The main strength of PAM is that the system may be extended with new authentication technologies. This is done by implementing new LoginModules. For example, an LDAP server can be used to authenticate a user by username and password. To integrate this behavior into WAF, a new login module (for example, LDAPLoginModule) must be defined.
LDAPLoginModule would replace LocalLoginModule in the login configuration. It needs its own configuration information to determine how to connect to the LDAP server.

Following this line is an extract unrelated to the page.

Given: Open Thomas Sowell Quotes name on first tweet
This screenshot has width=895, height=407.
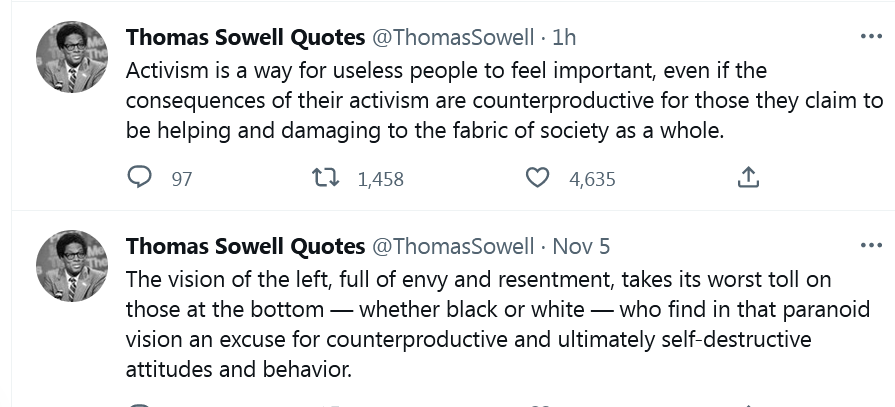Looking at the screenshot, I should coord(245,37).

This information can be hard-coded into the module, read from a file, provided by an Initializer, or passed as an option in the login configuration.
If the LDAP username does not match the WAF username, another login module must be defined to map the LDAP username to a WAF user ID. This module, (for example, LDAPUserLoginModule), would replace UserIDLoginModule and must implement MappingLoginModule.getUserID(username) appropriately.
Changing the authentication recipe involves editing the sequence of login modules in the login configuration. For example, you can create a variety of authentication sequences in the login configuration by combining various login modules:
Replace certain modules.
Change the order of modules.
Change the control flag on the modules.
Not all of the combinations will make sense in terms of authentication practices, and may even be a security risk. As part of your exploration with authentication, you can read up on the specifics at http://java.sun.com/security/jaas/apidoc/javax/security/auth/login/Configuration.html.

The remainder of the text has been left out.